**Exercise task:**
Could you copy these lines word for word, beginning with the first one and stopping after the line that contains "pos(166,126)"?

::::::

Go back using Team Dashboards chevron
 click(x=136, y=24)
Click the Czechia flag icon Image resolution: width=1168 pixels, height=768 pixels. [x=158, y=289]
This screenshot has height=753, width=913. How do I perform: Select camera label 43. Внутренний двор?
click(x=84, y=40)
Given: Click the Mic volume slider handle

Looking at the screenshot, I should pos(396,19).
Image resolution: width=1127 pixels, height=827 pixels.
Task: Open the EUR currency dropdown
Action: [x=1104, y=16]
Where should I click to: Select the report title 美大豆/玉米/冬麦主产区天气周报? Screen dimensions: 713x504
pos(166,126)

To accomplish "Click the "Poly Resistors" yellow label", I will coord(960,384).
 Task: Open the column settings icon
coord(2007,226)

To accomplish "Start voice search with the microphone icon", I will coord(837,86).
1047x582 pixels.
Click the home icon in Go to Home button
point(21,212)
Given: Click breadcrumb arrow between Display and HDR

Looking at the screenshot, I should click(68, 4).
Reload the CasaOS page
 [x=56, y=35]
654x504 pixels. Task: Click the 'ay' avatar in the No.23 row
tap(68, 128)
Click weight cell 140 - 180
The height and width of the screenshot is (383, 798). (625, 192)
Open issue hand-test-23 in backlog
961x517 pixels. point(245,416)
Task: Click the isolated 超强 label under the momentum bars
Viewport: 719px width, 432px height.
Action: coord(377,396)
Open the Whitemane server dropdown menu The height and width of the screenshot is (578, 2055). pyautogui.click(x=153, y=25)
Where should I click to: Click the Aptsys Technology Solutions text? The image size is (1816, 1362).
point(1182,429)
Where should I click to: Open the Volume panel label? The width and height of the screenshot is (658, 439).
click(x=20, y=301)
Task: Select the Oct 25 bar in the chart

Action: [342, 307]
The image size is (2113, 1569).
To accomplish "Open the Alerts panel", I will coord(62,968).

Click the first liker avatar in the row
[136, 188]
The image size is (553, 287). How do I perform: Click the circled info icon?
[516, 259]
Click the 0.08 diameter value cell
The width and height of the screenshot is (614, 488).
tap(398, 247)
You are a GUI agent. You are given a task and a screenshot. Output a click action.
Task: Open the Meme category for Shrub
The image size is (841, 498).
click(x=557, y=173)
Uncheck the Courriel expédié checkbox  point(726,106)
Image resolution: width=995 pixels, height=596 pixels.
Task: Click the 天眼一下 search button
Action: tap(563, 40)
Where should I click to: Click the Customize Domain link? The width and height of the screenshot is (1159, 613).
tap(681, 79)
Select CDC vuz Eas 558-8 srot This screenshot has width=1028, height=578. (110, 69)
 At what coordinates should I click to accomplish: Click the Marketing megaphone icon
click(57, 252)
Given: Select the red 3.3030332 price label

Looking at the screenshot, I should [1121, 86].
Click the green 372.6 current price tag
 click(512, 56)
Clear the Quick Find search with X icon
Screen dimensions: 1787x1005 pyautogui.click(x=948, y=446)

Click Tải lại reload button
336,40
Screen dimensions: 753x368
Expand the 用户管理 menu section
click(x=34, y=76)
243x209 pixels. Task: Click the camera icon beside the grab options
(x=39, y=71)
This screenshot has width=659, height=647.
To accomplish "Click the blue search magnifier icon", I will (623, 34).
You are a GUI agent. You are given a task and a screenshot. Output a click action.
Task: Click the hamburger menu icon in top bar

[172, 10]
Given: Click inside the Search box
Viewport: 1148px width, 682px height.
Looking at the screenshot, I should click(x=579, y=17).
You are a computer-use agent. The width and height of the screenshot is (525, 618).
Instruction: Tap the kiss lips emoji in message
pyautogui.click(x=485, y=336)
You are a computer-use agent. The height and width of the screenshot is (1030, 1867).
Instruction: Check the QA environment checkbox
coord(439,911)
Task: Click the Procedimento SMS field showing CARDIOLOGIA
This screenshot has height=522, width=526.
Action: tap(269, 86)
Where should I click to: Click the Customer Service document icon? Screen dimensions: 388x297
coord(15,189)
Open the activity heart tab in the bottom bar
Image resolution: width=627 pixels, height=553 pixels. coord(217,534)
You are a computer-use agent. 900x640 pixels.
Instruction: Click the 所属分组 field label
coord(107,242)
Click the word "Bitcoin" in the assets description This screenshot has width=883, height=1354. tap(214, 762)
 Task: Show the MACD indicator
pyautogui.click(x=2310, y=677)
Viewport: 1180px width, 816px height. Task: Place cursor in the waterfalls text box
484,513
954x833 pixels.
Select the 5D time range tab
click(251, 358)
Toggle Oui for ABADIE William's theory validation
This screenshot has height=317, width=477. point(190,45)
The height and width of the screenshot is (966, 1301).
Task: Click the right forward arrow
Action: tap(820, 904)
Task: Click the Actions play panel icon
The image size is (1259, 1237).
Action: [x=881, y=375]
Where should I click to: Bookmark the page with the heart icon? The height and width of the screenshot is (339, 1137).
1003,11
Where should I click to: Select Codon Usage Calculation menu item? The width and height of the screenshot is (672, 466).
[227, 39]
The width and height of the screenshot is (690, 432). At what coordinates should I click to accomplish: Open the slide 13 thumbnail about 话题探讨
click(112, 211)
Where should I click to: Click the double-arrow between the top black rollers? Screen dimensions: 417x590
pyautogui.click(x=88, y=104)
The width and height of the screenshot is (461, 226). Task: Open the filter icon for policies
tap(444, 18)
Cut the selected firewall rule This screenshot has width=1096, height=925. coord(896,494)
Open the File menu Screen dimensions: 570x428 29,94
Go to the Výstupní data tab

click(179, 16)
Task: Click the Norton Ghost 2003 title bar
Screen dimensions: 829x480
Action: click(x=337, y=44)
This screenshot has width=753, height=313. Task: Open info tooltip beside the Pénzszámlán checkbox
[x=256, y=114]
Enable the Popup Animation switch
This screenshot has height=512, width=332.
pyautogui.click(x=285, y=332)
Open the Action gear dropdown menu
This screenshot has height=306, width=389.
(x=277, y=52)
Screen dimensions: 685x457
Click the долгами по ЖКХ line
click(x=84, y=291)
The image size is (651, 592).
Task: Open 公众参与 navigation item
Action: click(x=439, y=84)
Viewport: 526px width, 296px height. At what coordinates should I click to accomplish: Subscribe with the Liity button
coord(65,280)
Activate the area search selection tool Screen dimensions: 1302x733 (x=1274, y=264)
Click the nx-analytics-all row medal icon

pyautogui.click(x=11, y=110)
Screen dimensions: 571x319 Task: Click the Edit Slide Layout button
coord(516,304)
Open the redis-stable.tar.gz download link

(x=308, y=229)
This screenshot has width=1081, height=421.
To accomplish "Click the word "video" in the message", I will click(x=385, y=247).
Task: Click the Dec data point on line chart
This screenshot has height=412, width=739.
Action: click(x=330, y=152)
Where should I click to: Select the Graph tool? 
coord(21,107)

::::::

**Output for this exercise:**
Go back using Team Dashboards chevron
 click(x=136, y=24)
Click the Czechia flag icon Image resolution: width=1168 pixels, height=768 pixels. [x=158, y=289]
This screenshot has height=753, width=913. How do I perform: Select camera label 43. Внутренний двор?
click(x=84, y=40)
Given: Click the Mic volume slider handle

Looking at the screenshot, I should pos(396,19).
Image resolution: width=1127 pixels, height=827 pixels.
Task: Open the EUR currency dropdown
Action: [x=1104, y=16]
Where should I click to: Select the report title 美大豆/玉米/冬麦主产区天气周报? Screen dimensions: 713x504
pos(166,126)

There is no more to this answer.